Il ricorso merita accoglimento.
Deve ricordarsi preliminarmente che, in tema di sequestro preventivo, la verifica delle condizioni di legittimità della misura cautelare, da parte del Tribunale del riesame e di questa Corte, non può tradursi in anticipata decisione della questione di merito, dovendosi limitare alla verifica della compatibilità tra la fattispecie concreta e quella legale ipotizzata, mediante una valutazione prioritaria dell'antigiuridicità penale del fatto (SS.UU., 7 novembre 1992, Midolini), ne' sono estensibili alle misure cautelari reali le condizioni generali per l'applicabilità di quelle personali, indicate nell'art. 273 c.p.p., per cui è preclusa ogni valutazione riguardo alla sussistenza degli indizi di colpevolezza, alla gravità di essi ed alla colpevolezza dell'indagato (SS.UU., 23 aprile 1993, Gifuni).
Tanto premesso, per quanto concerne la sussistenza del rumus delicti s'impone una ulteriore precisazione: l'1/8/2004, e cioè poco dopo l'esecuzione del sequestro de quo è entrato in vigore il d.l.vo 21 maggio 2004, n. 172, che ha espressamente abrogato (all'art. 12) il d.l.vo n. 115/1995, per cui deve tenersi conto di tale novatio legis nel verificare l'astratta configurabilità del reato ipotizzato. Ebbene, ritiene il Collegio che tra i due decreti legislativi, benché diversamente articolati, vi sia sicuramente continuità normativa; in particolare le condotte penalmente vietate dal decreto del '95 continuano ad esserlo ai sensi del nuovo decreto, che anzi le individua piu' specificamente, comminando in complesso sanzioni più gravi. Nulla cambia, quindi, per quanto concerne la fattispecie in esame.
Il reato ipotizzato è ora previsto, dunque, dall'art. 11, comma 2^, d.l.vo n. 172/2004.

- _DATI ARCHIVIATI_
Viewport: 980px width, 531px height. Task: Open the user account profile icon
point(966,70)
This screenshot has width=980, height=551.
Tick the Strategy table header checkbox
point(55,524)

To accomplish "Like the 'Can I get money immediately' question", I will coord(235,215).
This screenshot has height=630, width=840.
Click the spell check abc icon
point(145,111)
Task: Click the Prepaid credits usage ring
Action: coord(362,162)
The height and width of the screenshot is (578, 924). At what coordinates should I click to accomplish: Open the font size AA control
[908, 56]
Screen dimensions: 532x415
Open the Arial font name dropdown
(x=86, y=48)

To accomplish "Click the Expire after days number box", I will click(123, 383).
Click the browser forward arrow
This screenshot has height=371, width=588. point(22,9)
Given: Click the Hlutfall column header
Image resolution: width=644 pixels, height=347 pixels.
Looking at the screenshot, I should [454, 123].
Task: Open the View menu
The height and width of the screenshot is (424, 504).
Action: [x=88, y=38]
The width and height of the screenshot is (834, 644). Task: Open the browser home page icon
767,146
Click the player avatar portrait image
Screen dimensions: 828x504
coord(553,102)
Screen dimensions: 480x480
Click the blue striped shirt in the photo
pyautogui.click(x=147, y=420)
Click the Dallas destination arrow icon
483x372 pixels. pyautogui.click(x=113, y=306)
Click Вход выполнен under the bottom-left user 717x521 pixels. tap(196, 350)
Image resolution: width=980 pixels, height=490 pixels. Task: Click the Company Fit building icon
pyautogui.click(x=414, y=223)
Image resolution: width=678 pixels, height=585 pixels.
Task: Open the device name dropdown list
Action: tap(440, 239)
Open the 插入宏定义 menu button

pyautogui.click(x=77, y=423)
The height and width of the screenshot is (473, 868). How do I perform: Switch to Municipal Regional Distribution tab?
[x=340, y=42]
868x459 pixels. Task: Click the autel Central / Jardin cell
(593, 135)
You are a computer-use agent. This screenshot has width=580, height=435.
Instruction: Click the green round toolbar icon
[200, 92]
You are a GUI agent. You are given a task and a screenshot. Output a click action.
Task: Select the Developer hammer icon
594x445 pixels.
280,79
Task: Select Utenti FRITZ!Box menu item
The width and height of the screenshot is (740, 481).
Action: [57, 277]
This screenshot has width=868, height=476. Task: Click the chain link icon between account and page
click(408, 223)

- _CONSEGNA 1_
Rispondi a queste domande sul testo sul sequestro preventivo:
(a) Quale articolo del c.p.p. indica le condizioni generali per l'applicabilità delle misure cautelari personali?
(b) In quale data è entrato in vigore il d.l.vo 21 maggio 2004, n. 172?
(c) Da quale norma è ora previsto il reato ipotizzato?
- _CONSEGNA 2_
Traduci in inglese la frase "Il ricorso merita accoglimento." del testo sul sequestro preventivo.
- _CONSEGNA 3_
Prosegui il testo sul sequestro preventivo dal punto in cui si interrompe.

- _RISPOSTA 1_
(a) L'art. 273 c.p.p.
(b) L'1/8/2004.
(c) Dall'art. 11, comma 2, d.l.vo n. 172/2004.

- _RISPOSTA 2_
The appeal deserves to be upheld.

- _RISPOSTA 3_
In ordine alla sussistenza del fumus delicti, il P.M. ha dedotto una serie di argomentazioni di carattere tecnico che, ad avviso del Collegio, non sono state proprio prese in considerazione dal Tribunale, essendosi i giudici limitati a manifestare dubbi, con malcelata ironia ("...tale ing. Filippo Moscarini..."), sulla professionalità del CT scelto dalla Procura, senza però specificarne i motivi, e a definire "empiriche" le valutazioni effettuate dallo stesso, ma ancora una volta senza spiegarne le ragioni, anzi tentando di farlo con considerazioni risibili, quali quelle che la legge prevede rigorosi controlli amministrativi sui prodotti posti in commercio e che, in diversi anni, erano stati accertati solo due incidenti che avevano visto coinvolte autovetture dotate dei bloccasterzi in questione. Ritiene il Collegio che tale motivazione sia solo apparente, come pure quella relativa alla sussistenza delle esigenze cautelari, che sostanzialmente ad essa si collega, secondo cui la prevista attivazione delle procedure di controllo sui prodotti commercializzati escluderebbe qualsiasi possibilità di periculum.
Non trovano dunque risposta nel gravato provvedimento, lo si ripete, le analitiche argomentazioni del P.M. relative alla concreta pericolosità degli antifurto in questione, almeno per quanto dallo stesso accertato, attraverso il proprio CT, nella fase delle indagini preliminari. Ad esempio, che per il loro funzionamento (e perciò anche per la disattivazione) deve farsi ricorso ad una chiave diversa da quella di avviamento del motore, col rischio di partenze del veicolo col bloccasterzo innestato; che la loro installazione sul piantone dello sterzo avviene senza approvazione della casa costruttrice del veicolo e senza omologazione alcuna, o addirittura su altro piantone non originale montato in sostituzione del primo, la qual cosa potrebbe pregiudicare il previsto collassamento dello sterzo in caso di incidente o usurare in modo non calcolato diversi organi meccanici; che non sarebbe neppure escluso l'inserimento accidentale dell'antifurto durante la guida, con evidenti rilevanti conseguenze.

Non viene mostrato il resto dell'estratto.